As always you invent criteria where there is none and insist on the existence of human agency when it is irrelevant. Here in South Africa, the lottery draw is conducted live on TV and there is basically a container containing balls with numbers on which is shaken and then the machine spits out whichever happens to be at a certain point at a certain time. The choice of ball is totally random (as is intended for fairness), and there are no criteria whatsoever. The fact that the engineer who built the machine preferred coffee to tea is neither here nor there and totally irrelevant. The 'entity' that makes the actual selection is the laws of physics - which due to quantum mechanics results in a random choice. Yet we still quite happily say 'the machine will now select the winning numbers at random'.

Regarding the desert, I see a two branches variation. For one, kindly please explain which way the desert selected the racing driver Jutta Kleinschmidt, his navigator Andreas Schulz and their very special Mitsubishi Pajero to win Paris-Dakar 2001.
A number of factors including plain dumb luck. However any planning or design on the part of humans was not part of said selection process or we would not have said that the desert did the selecting.

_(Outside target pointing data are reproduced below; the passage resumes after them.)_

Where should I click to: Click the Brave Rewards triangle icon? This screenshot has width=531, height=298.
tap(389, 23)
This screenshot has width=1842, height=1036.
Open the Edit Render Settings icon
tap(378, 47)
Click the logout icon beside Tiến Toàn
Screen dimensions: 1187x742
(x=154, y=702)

On the other hand, if we suppose that we have a lot of ten racing Mitsubishi Pajero MY2001 and ten Lambhorghini Gallardo ready to run at Nuerburgring, kindly please explain who has set the criteria that will enable these cars to “survive the desert”.
Again, the criteria is the desert.

For two, still methinks the phrase "only a select few cars can survive the desert" is a merely a declaration according to your personal evaluation. And it becomes meaningless the way you pose it at your post to which I now respond if there are no drivers (because I assume you mean that a few cars will be/ are able or unable to cross the desert, so the drivers are anyway required).
Whether drivers are required or not remains irrelevant. The meaning of the phrase "only a select few cars can survive the desert" still specifically refers to whether or not the cars (members of the set) match the criteria (the desert environment with regards to cars). Dragging a driver into it is just your attempt at creating a connection to human intellect.

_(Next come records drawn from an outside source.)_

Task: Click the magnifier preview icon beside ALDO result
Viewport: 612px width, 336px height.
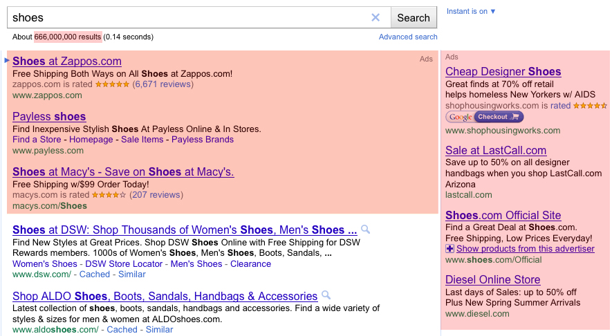Action: [326, 295]
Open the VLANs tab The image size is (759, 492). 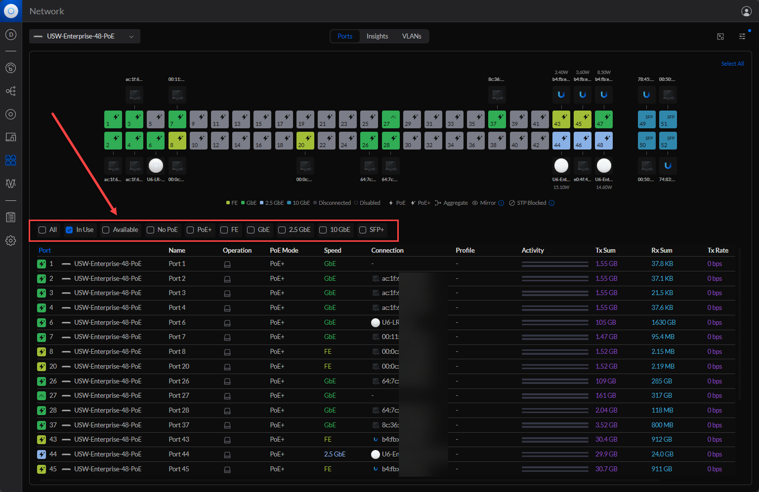click(412, 37)
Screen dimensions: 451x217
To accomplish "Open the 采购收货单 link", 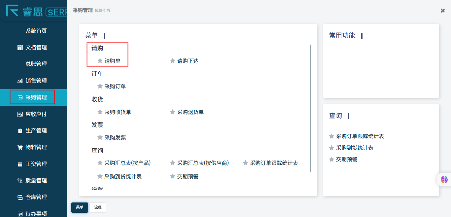I will 118,112.
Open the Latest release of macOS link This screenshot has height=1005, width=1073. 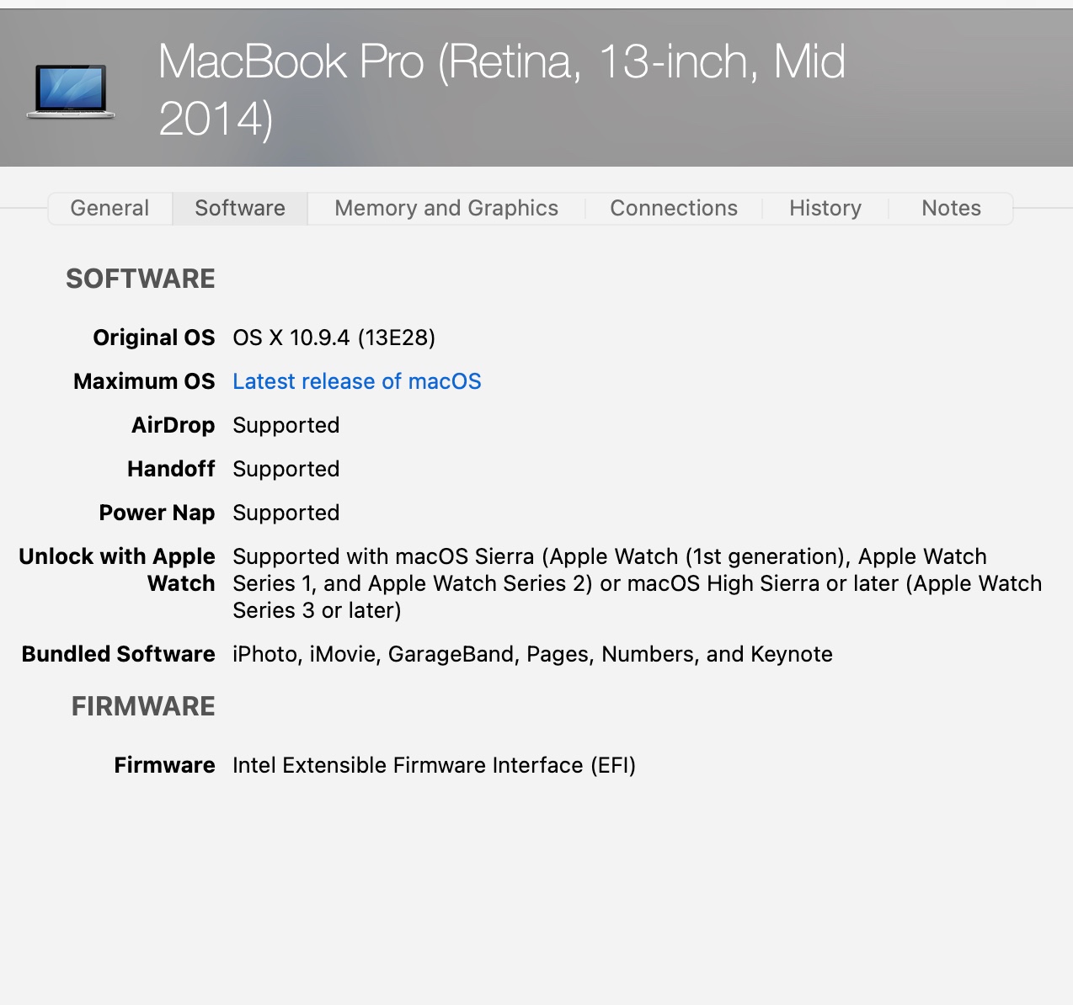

Also -and I mention this with love because once upon a time I was earning my life as a test driver- the matching criteria are always man-made decisions regarding every given required setup of any kind of vehicle. So if we have a set of cars, some of them (if some drivers are skilled enough and the cars are solid enough) or all of them (if all the drivers are skilled enough and all the cars are solid enough) or none (if the drivers are not skilled enough and/ or the cars are not solid enough etc) will be at last able to cross the desert. So I assume that this is not a selection at all.
That is because your definition for the word 'selection' does not match common usage. Hence when I say 'only a select few will survive the desert', you don't have a hope of understanding me unless you recognize that my definition differs from yours.

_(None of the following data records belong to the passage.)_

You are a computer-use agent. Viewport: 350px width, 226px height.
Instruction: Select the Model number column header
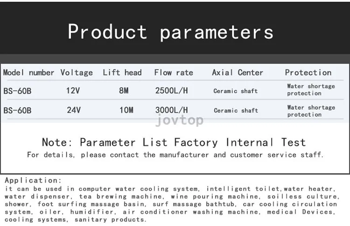[28, 72]
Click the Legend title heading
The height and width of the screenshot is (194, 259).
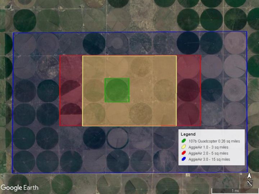click(188, 134)
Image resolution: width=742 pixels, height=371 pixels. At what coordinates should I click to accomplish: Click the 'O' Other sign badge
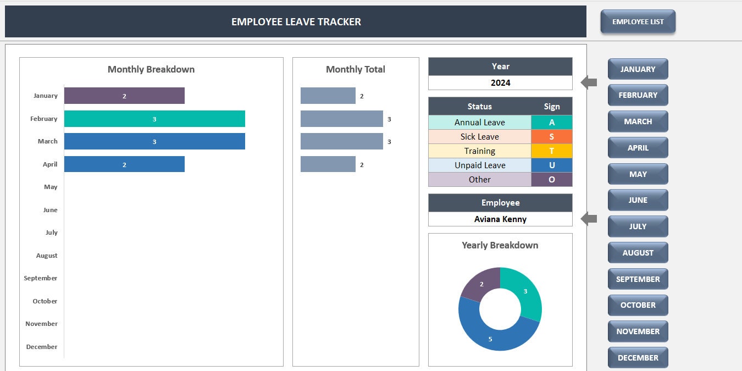pos(552,179)
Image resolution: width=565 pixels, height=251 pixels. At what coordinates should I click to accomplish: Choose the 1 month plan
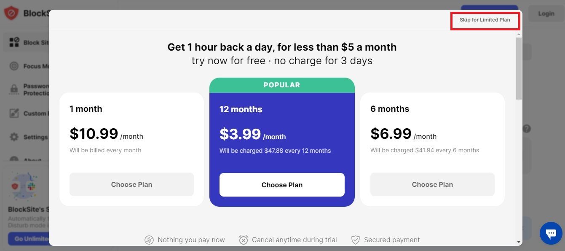click(131, 184)
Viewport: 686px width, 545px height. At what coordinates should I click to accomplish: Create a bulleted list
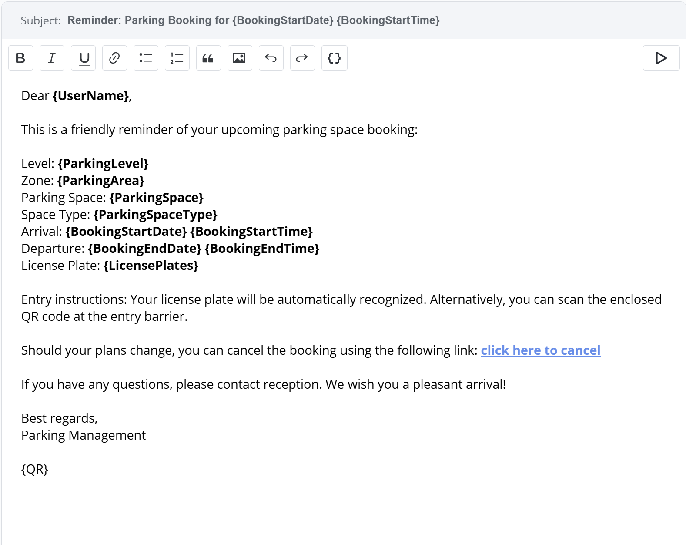pos(146,58)
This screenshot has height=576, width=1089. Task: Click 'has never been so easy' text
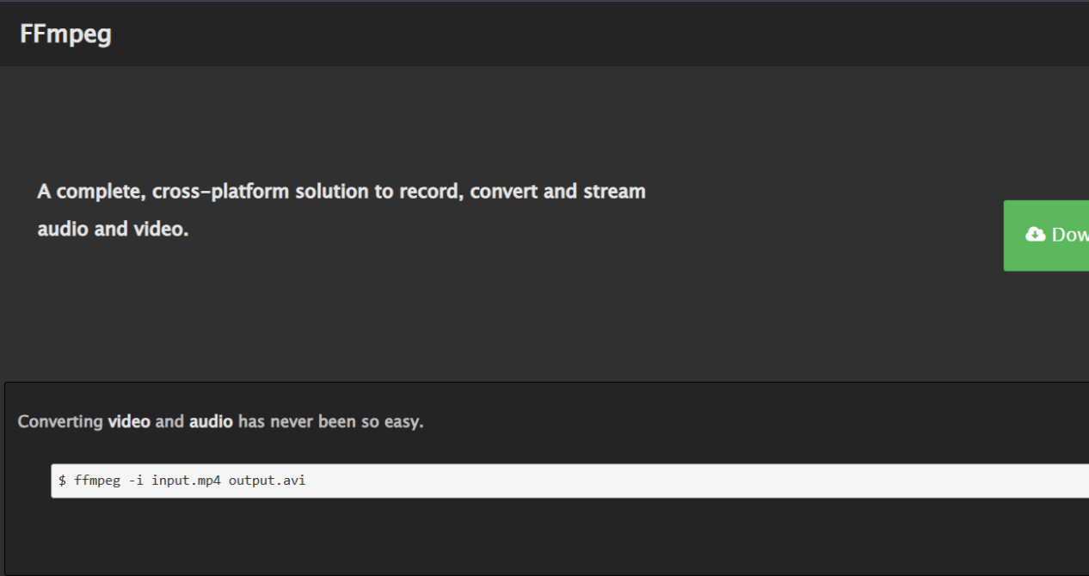(x=331, y=422)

Finally, I think the phrase "only a select few plants can survive the desert" is meaningful because the plants are living existences.
Oh? What does the fact that the plants are alive have to do with it? Once again, you draw connections that are not there, and in this case for no good reason as plants are not sentient beings. It is trivial to once again show the claim to be false. "Some rocks fall off the top of a cliff and only a select few survive the fall without shattering."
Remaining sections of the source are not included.